Die Titelkämpfe in Russland bestreitet Tareq im Gedenken an einen vor wenigen Monaten verstorbenen Trainer und hat klare Ziele: „Das Wichtigste ist, Erfahrung auf höchstem Niveau zu sammeln, die großen Stars beobachten zu können und vielleicht sogar einen persönlichen Rekord mitzunehmen.“ Finalchancen hat die Zehnjährige freilich nicht, ihre Bestzeit über 50Meter Delfin liegt bei 41,12 Sekunden und damit fast 17 Sekunden über dem Weltrekord der Schwedin Sarah Sjöström.

Im Alter von vier kam Tareq über ihren Vater Tareq Juma Salem, selbst einst Schwimmprofi, zum Sport.
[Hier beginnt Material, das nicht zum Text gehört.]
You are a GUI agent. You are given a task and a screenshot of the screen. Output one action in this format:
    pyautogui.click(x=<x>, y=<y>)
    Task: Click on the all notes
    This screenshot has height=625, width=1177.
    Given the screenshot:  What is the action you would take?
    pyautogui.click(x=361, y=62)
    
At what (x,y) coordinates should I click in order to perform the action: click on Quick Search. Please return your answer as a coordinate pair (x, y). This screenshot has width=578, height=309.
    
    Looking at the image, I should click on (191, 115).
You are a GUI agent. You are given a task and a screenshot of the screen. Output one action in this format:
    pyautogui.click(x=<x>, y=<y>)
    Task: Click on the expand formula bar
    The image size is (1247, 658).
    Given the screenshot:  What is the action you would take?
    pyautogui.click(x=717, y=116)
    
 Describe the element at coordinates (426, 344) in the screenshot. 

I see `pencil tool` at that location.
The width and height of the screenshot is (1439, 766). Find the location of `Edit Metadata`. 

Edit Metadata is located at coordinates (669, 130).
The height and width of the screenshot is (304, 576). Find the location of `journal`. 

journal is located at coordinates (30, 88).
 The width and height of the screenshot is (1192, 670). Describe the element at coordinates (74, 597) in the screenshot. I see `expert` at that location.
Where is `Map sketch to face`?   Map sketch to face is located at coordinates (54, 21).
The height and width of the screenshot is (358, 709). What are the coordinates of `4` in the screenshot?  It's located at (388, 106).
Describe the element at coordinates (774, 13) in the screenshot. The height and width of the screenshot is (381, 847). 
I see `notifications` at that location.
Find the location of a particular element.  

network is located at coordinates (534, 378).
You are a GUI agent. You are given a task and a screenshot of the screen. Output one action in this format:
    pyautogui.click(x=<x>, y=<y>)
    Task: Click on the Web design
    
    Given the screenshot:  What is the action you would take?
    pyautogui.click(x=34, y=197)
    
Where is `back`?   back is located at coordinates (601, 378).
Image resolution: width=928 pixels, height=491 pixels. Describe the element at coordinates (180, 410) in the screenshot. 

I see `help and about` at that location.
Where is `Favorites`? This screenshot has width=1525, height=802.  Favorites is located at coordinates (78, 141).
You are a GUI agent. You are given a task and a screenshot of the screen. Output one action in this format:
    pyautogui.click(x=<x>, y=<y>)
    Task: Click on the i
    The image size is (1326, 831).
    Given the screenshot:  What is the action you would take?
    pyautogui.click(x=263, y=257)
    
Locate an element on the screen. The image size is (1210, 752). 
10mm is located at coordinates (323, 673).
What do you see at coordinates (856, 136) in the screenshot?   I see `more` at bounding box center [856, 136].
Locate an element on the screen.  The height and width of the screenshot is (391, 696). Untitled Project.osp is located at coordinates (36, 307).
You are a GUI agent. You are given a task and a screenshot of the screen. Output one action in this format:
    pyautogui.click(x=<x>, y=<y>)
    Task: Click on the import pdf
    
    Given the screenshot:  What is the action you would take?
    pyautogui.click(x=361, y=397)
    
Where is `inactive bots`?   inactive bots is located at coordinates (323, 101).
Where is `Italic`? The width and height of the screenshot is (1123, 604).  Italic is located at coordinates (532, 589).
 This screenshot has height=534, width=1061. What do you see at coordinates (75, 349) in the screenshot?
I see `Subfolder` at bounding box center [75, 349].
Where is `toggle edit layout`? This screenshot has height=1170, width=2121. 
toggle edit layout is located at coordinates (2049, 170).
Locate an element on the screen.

Inzwischen trainiert sie fünfmal in der Woche je zweimal pro Tag. Schwimmen und Schule seien ihre großen Interessen, ihr Lieblingsfach Mathematik, erklärte sie in einem Interview auf der Veranstalter-Homepage. Die WM-Teilnahme ist für sie „logisch. Ich bin die Schnellste in Bahrain.“ In der nationalen Ausscheidung hatte sich die Zehnjährige gegen zum Teil erwachsene Gegnerinnen durchgesetzt.

Vater Salem hat keinerlei Bedenken, dass der große Trubel und der Druck einer WM zu viel für seine junge Tochter sein könnten. „Um ehrlich zu sein, sie liebt es bis jetzt“, sagte er. „Jeder fragt sie, welche Disziplinen sie schwimmt und wie alt sie ist. Ich bin sicher, diese WM wird ein unvergessliches Erlebnis für sie.“

 

Spielplatz statt WM

Derartige Jugendspiele bei einer WM sorgen aber auch für Kritik. „Die Fina will auch die kleinen Nationen dabei haben. Die müssen nicht mal die B-Norm schwimmen und bekommen ihren Platz“, meinte etwa der deutsche Bundestrainer Henning Lambertz in der „Bild“-Zeitung und stellte zudem infrage, dass Tareq wirklich aus freiem Willen und nicht auf Druck der Eltern startet. „Ich glaube, eine Zehnjährige ist lieber auf dem Spielplatz als hier bei einer WM.“ Auch Ex-Schwimmstar Franziska van Almsick, selbst schon in jungen Jahren erfolgreich, sprach sich für eine Regelung aus: „Ich finde, dass 14 Jahre ein gutes Alter ist.“

Tareq und ihre Familie lässt diese Diskussion kalt. Die Zehnjährige konzentriert sich weiter auf die Jagd nach Selfies mit den Stars, gemeinsame Erinnerungsfotos mit den Olympiasiegern Chad Le Clos und Missy Franklin hat sie bereits.

In der Sammlung definitiv nicht fehlen darf Kasan-Superstar Katie Ledecky. Die 18-Jährige aus den USA gewann bereits dreimal Gold über 200, 400 und 1500 Meter Freistil und ist am Samstag auch über 800 Meter die große Favoritin – auf dieser Strecke ging 2012 ihr Stern bei den Olympischen Spielen in London auf. Damals war Ledecky 15 Jahre alt. Ein bisschen Zeit hat Tareq also noch.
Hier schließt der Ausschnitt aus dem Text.